[Data — start]

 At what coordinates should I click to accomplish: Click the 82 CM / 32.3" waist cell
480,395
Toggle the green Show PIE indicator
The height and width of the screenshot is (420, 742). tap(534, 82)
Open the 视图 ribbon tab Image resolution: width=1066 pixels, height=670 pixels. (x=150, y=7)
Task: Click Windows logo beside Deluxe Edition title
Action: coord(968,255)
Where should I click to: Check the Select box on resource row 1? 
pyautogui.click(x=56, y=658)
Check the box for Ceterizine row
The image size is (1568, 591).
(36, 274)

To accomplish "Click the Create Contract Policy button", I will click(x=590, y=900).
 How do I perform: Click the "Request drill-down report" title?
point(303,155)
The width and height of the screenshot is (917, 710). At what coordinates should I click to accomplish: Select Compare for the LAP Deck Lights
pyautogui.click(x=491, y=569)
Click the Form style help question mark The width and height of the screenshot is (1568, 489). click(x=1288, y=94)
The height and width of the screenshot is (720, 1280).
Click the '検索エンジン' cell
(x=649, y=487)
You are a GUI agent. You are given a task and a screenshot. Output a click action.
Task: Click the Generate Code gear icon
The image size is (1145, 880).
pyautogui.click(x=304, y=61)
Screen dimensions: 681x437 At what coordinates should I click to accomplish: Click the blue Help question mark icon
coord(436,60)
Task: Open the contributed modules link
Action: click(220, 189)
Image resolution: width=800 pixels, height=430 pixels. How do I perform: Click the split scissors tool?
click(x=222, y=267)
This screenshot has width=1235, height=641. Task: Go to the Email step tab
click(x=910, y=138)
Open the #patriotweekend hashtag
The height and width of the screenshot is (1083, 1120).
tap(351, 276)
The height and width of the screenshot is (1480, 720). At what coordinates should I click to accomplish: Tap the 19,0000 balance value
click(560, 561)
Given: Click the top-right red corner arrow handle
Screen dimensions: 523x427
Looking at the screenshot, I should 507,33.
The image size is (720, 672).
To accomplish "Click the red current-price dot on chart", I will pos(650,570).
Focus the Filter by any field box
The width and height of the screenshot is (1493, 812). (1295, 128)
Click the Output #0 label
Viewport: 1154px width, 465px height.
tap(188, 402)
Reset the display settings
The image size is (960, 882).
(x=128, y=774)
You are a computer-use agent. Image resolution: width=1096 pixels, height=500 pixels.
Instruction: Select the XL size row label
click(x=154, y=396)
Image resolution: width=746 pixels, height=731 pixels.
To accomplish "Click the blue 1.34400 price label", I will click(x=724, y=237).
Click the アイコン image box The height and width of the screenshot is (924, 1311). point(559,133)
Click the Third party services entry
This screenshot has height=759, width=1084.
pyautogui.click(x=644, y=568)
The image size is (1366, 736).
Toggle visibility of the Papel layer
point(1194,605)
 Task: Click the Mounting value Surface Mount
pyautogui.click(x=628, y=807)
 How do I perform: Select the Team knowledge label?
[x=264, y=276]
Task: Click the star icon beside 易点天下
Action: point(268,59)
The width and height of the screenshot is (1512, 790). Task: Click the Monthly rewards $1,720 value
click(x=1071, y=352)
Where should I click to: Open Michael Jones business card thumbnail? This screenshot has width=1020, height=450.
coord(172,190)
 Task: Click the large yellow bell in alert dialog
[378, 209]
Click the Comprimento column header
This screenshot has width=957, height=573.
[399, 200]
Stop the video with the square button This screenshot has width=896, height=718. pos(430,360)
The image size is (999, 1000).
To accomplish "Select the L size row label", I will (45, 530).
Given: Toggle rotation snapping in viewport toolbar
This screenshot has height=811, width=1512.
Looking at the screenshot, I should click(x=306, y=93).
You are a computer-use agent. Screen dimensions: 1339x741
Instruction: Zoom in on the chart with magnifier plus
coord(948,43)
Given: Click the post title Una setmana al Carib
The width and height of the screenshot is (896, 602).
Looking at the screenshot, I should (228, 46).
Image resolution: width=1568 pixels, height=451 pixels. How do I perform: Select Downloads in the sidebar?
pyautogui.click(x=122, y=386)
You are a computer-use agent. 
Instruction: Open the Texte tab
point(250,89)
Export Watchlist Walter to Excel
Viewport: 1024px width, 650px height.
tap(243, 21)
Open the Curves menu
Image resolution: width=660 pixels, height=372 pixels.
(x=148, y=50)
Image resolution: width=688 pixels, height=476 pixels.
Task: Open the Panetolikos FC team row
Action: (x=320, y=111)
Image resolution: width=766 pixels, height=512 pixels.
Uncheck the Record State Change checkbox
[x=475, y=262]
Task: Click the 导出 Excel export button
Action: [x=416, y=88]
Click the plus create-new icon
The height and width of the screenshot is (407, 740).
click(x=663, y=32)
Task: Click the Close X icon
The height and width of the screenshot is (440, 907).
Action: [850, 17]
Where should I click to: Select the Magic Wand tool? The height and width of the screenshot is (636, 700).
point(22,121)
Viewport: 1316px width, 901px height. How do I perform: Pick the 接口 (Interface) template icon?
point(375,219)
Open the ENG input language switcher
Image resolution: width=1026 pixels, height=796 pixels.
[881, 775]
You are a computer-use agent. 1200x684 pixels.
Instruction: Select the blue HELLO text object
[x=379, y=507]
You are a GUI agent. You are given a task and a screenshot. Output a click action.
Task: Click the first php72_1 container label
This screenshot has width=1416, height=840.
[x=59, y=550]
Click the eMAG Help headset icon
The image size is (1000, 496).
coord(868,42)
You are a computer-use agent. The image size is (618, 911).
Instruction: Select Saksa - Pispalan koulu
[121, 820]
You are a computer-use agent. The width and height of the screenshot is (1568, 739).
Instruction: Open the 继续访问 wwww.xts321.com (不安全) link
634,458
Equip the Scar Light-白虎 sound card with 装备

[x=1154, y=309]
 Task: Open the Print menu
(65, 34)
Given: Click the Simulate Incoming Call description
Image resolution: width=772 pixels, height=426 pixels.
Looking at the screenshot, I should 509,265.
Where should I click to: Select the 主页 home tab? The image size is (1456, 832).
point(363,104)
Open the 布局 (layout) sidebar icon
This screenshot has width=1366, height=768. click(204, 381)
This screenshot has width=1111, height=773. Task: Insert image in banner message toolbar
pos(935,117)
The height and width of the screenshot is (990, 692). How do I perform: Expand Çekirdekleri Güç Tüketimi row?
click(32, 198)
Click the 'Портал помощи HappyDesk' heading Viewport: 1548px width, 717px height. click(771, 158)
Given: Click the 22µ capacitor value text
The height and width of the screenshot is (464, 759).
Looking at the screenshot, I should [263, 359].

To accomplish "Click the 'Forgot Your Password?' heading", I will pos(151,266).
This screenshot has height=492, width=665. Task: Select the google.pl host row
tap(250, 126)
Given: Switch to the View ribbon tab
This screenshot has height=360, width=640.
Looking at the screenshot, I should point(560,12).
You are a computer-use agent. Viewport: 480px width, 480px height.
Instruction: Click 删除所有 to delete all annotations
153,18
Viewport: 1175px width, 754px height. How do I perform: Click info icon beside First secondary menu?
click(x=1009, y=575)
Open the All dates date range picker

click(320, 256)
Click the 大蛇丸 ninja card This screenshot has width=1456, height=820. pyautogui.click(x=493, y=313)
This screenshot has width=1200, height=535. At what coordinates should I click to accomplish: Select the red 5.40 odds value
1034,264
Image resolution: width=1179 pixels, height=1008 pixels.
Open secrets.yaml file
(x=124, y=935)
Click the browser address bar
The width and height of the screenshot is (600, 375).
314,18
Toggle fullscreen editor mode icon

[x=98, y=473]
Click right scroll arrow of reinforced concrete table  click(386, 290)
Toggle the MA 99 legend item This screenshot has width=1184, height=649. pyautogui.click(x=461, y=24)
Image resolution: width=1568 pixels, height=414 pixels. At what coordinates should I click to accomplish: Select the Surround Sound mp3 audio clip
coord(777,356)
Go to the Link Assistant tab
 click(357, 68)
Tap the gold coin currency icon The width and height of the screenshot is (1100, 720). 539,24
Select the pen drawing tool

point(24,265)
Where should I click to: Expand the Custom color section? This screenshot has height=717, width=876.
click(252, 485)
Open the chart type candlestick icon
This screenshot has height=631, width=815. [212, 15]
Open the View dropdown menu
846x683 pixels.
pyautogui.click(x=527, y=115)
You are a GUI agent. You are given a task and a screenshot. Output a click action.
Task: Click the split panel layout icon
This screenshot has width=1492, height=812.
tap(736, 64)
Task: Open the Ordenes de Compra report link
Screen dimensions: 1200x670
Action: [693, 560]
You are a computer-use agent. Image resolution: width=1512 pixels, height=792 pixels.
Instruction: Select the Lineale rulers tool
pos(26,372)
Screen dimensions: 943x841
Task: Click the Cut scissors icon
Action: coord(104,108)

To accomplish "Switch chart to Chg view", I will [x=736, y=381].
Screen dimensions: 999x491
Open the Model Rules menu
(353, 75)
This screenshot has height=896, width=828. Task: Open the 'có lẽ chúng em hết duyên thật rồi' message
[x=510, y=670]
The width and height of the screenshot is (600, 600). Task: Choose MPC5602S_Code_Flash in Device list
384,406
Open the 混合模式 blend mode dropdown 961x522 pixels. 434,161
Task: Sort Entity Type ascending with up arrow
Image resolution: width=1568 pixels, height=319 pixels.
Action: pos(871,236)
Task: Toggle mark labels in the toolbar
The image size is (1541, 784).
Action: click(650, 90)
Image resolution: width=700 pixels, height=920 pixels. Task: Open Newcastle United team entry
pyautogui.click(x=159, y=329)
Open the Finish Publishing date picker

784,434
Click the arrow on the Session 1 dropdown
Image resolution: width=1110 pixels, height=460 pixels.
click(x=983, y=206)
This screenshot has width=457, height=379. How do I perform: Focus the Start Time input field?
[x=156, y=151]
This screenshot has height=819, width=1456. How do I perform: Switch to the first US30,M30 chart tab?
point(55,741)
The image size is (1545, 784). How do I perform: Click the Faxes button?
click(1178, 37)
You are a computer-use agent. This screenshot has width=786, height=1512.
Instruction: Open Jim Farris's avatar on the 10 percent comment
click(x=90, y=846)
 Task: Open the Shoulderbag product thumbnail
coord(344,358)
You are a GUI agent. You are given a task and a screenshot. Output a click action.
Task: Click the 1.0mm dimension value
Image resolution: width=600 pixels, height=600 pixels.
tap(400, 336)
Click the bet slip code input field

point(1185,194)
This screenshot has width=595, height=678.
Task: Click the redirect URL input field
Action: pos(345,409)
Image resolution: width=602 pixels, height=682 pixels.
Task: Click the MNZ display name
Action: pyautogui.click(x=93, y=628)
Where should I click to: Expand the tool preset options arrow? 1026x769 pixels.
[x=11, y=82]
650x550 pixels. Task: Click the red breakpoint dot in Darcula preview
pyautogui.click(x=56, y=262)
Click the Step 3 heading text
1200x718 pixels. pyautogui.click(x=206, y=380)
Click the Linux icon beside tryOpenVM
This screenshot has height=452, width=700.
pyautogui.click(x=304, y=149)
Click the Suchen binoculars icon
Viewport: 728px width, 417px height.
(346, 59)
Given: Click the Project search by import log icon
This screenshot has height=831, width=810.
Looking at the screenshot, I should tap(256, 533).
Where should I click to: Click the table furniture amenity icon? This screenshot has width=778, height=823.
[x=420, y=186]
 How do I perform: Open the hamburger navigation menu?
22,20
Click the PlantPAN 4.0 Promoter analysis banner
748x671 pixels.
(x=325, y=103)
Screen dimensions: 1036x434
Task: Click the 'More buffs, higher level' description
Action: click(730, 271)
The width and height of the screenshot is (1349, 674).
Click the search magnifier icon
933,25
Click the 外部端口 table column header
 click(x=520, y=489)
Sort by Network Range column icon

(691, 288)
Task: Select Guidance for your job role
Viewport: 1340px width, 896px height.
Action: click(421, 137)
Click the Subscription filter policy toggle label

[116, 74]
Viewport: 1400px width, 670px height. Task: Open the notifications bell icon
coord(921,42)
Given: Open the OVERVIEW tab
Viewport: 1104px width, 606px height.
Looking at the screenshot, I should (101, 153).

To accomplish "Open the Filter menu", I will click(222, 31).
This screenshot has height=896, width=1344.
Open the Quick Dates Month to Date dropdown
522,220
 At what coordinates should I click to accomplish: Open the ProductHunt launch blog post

[Data — finish]

## About this task
All lines above between those holding "The image size is (1145, 880)." and "Image resolution: width=746", inclusive, must be set down unchanged, and no other line may be included.

## Exercise answer
The image size is (1145, 880).
pyautogui.click(x=304, y=61)
Screen dimensions: 681x437 At what coordinates should I click to accomplish: Click the blue Help question mark icon
coord(436,60)
Task: Open the contributed modules link
Action: click(220, 189)
Image resolution: width=800 pixels, height=430 pixels. How do I perform: Click the split scissors tool?
click(x=222, y=267)
This screenshot has width=1235, height=641. Task: Go to the Email step tab
click(x=910, y=138)
Open the #patriotweekend hashtag
The height and width of the screenshot is (1083, 1120).
tap(351, 276)
The height and width of the screenshot is (1480, 720). At what coordinates should I click to accomplish: Tap the 19,0000 balance value
click(560, 561)
Given: Click the top-right red corner arrow handle
Screen dimensions: 523x427
Looking at the screenshot, I should 507,33.
The image size is (720, 672).
To accomplish "Click the red current-price dot on chart", I will pos(650,570).
Focus the Filter by any field box
The width and height of the screenshot is (1493, 812). (1295, 128)
Click the Output #0 label
Viewport: 1154px width, 465px height.
tap(188, 402)
Reset the display settings
The image size is (960, 882).
(x=128, y=774)
You are a computer-use agent. Image resolution: width=1096 pixels, height=500 pixels.
Instruction: Select the XL size row label
click(x=154, y=396)
Image resolution: width=746 pixels, height=731 pixels.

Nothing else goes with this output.